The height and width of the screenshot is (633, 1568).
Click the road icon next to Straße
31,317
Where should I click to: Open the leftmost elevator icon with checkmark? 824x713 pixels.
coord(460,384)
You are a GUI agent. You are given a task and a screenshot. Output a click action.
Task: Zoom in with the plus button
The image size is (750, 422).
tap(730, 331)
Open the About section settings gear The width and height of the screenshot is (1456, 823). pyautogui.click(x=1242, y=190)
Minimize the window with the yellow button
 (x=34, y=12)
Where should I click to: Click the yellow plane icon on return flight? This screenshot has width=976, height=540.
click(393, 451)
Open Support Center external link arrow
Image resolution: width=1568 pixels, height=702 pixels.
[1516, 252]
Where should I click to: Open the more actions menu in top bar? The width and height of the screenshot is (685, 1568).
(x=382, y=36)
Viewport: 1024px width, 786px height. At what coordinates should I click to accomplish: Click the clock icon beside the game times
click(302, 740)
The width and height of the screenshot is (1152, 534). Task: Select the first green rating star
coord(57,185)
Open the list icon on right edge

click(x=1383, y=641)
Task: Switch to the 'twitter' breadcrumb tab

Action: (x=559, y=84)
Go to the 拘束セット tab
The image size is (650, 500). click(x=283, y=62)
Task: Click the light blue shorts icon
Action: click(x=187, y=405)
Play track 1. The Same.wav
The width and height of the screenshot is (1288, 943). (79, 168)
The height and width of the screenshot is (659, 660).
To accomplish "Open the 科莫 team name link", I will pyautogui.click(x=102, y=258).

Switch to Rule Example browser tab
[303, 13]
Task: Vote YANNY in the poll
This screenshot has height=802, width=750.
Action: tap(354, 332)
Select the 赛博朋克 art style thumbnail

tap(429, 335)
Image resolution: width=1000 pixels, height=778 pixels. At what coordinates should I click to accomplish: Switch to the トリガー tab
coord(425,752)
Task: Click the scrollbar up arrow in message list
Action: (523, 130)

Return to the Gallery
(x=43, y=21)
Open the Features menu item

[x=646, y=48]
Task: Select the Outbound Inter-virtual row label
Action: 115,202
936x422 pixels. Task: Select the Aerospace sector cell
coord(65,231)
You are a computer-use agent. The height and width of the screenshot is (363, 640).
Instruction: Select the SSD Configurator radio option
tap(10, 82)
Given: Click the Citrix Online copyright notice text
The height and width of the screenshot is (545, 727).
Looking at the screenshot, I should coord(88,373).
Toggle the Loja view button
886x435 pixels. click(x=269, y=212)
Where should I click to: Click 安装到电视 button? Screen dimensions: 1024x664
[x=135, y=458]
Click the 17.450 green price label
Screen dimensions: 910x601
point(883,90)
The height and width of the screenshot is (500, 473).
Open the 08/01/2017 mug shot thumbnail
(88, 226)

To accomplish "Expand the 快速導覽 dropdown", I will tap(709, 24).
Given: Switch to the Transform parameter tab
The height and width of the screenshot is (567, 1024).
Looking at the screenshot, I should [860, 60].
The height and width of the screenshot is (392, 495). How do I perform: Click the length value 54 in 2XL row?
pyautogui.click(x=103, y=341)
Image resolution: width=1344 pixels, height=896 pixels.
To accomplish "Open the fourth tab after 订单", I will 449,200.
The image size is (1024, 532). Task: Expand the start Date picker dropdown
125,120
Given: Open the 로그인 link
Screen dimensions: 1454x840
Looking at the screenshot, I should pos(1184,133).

------------------------------------------------

• [Written exercise]
Put every line of the records above into a Markdown table with two columns, Row and Line. Number the rows in order and leave out the blank lines.

• [Exercise result]
| Row | Line |
|---|---|
| 1 | The height and width of the screenshot is (633, 1568). |
| 2 | Click the road icon next to Straße |
| 3 | 31,317 |
| 4 | Where should I click to: Open the leftmost elevator icon with checkmark? 824x713 pixels. |
| 5 | coord(460,384) |
| 6 | You are a GUI agent. You are given a task and a screenshot. Output a click action. |
| 7 | Task: Zoom in with the plus button |
| 8 | The image size is (750, 422). |
| 9 | tap(730, 331) |
| 10 | Open the About section settings gear The width and height of the screenshot is (1456, 823). pyautogui.click(x=1242, y=190) |
| 11 | Minimize the window with the yellow button |
| 12 |  (x=34, y=12) |
| 13 | Where should I click to: Click the yellow plane icon on return flight? This screenshot has width=976, height=540. |
| 14 | click(393, 451) |
| 15 | Open Support Center external link arrow |
| 16 | Image resolution: width=1568 pixels, height=702 pixels. |
| 17 | [1516, 252] |
| 18 | Where should I click to: Open the more actions menu in top bar? The width and height of the screenshot is (685, 1568). |
| 19 | (x=382, y=36) |
| 20 | Viewport: 1024px width, 786px height. At what coordinates should I click to accomplish: Click the clock icon beside the game times |
| 21 | click(302, 740) |
| 22 | The width and height of the screenshot is (1152, 534). Task: Select the first green rating star |
| 23 | coord(57,185) |
| 24 | Open the list icon on right edge |
| 25 | click(x=1383, y=641) |
| 26 | Task: Switch to the 'twitter' breadcrumb tab |
| 27 | Action: (x=559, y=84) |
| 28 | Go to the 拘束セット tab |
| 29 | The image size is (650, 500). click(x=283, y=62) |
| 30 | Task: Click the light blue shorts icon |
| 31 | Action: click(x=187, y=405) |
| 32 | Play track 1. The Same.wav |
| 33 | The width and height of the screenshot is (1288, 943). (79, 168) |
| 34 | The height and width of the screenshot is (659, 660). |
| 35 | To accomplish "Open the 科莫 team name link", I will pyautogui.click(x=102, y=258). |
| 36 | Switch to Rule Example browser tab |
| 37 | [303, 13] |
| 38 | Task: Vote YANNY in the poll |
| 39 | This screenshot has height=802, width=750. |
| 40 | Action: tap(354, 332) |
| 41 | Select the 赛博朋克 art style thumbnail |
| 42 | tap(429, 335) |
| 43 | Image resolution: width=1000 pixels, height=778 pixels. At what coordinates should I click to accomplish: Switch to the トリガー tab |
| 44 | coord(425,752) |
| 45 | Task: Click the scrollbar up arrow in message list |
| 46 | Action: (523, 130) |
| 47 | Return to the Gallery |
| 48 | (x=43, y=21) |
| 49 | Open the Features menu item |
| 50 | [x=646, y=48] |
| 51 | Task: Select the Outbound Inter-virtual row label |
| 52 | Action: 115,202 |
| 53 | 936x422 pixels. Task: Select the Aerospace sector cell |
| 54 | coord(65,231) |
| 55 | You are a computer-use agent. The height and width of the screenshot is (363, 640). |
| 56 | Instruction: Select the SSD Configurator radio option |
| 57 | tap(10, 82) |
| 58 | Given: Click the Citrix Online copyright notice text |
| 59 | The height and width of the screenshot is (545, 727). |
| 60 | Looking at the screenshot, I should coord(88,373). |
| 61 | Toggle the Loja view button |
| 62 | 886x435 pixels. click(x=269, y=212) |
| 63 | Where should I click to: Click 安装到电视 button? Screen dimensions: 1024x664 |
| 64 | [x=135, y=458] |
| 65 | Click the 17.450 green price label |
| 66 | Screen dimensions: 910x601 |
| 67 | point(883,90) |
| 68 | The height and width of the screenshot is (500, 473). |
| 69 | Open the 08/01/2017 mug shot thumbnail |
| 70 | (88, 226) |
| 71 | To accomplish "Expand the 快速導覽 dropdown", I will tap(709, 24). |
| 72 | Given: Switch to the Transform parameter tab |
| 73 | The height and width of the screenshot is (567, 1024). |
| 74 | Looking at the screenshot, I should [860, 60]. |
| 75 | The height and width of the screenshot is (392, 495). How do I perform: Click the length value 54 in 2XL row? |
| 76 | pyautogui.click(x=103, y=341) |
| 77 | Image resolution: width=1344 pixels, height=896 pixels. |
| 78 | To accomplish "Open the fourth tab after 订单", I will 449,200. |
| 79 | The image size is (1024, 532). Task: Expand the start Date picker dropdown |
| 80 | 125,120 |
| 81 | Given: Open the 로그인 link |
| 82 | Screen dimensions: 1454x840 |
| 83 | Looking at the screenshot, I should pos(1184,133). |